BEGIN Excerpted data

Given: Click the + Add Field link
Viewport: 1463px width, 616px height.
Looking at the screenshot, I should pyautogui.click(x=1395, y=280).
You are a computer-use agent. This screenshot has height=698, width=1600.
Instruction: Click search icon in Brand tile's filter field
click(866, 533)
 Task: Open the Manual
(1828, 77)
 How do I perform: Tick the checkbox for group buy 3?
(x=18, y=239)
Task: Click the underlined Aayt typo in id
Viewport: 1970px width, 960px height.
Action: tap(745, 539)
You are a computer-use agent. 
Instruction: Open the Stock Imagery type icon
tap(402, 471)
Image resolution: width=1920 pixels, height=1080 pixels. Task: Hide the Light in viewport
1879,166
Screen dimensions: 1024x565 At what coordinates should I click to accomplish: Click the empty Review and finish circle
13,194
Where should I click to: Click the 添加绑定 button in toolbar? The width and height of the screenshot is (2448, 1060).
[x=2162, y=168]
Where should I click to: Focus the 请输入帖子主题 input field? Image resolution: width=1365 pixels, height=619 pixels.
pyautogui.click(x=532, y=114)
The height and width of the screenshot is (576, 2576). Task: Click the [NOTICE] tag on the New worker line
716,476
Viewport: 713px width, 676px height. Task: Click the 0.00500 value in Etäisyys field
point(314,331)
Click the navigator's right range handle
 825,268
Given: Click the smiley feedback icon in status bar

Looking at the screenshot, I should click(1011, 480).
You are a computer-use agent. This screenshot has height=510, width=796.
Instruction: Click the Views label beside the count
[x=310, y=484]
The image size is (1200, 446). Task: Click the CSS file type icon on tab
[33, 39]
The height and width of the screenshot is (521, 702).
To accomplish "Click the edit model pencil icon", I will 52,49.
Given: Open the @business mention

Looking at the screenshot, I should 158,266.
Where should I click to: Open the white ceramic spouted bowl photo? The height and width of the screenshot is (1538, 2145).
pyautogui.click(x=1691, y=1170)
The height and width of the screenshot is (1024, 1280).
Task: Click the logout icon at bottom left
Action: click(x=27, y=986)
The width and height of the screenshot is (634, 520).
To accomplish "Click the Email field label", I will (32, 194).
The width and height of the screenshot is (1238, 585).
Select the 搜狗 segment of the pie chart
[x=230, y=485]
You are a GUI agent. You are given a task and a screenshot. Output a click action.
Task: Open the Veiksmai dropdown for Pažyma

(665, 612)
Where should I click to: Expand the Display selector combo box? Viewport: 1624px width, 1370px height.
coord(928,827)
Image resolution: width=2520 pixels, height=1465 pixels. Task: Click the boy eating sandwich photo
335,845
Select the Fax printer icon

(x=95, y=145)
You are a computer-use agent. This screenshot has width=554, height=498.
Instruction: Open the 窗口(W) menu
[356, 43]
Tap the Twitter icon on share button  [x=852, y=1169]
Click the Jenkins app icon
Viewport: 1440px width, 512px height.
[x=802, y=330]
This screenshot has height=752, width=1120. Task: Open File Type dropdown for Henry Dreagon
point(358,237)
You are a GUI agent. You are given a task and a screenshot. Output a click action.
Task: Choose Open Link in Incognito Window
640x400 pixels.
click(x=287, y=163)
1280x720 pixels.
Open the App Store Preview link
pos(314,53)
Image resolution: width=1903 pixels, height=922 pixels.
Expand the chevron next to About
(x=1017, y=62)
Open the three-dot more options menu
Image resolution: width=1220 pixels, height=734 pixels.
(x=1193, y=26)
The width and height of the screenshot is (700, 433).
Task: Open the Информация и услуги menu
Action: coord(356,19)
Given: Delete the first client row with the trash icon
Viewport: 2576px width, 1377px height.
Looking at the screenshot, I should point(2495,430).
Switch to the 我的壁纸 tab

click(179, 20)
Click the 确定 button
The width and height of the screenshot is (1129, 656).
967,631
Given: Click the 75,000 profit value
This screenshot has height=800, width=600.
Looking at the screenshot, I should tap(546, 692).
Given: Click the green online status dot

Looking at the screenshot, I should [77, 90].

END Excerpted data

The expected answer is an exact copy of the lines beginning at the one with "Given: Delete the" and running to the end of the entries above.

Given: Delete the first client row with the trash icon
Viewport: 2576px width, 1377px height.
Looking at the screenshot, I should point(2495,430).
Switch to the 我的壁纸 tab

click(179, 20)
Click the 确定 button
The width and height of the screenshot is (1129, 656).
967,631
Given: Click the 75,000 profit value
This screenshot has height=800, width=600.
Looking at the screenshot, I should tap(546, 692).
Given: Click the green online status dot

Looking at the screenshot, I should [77, 90].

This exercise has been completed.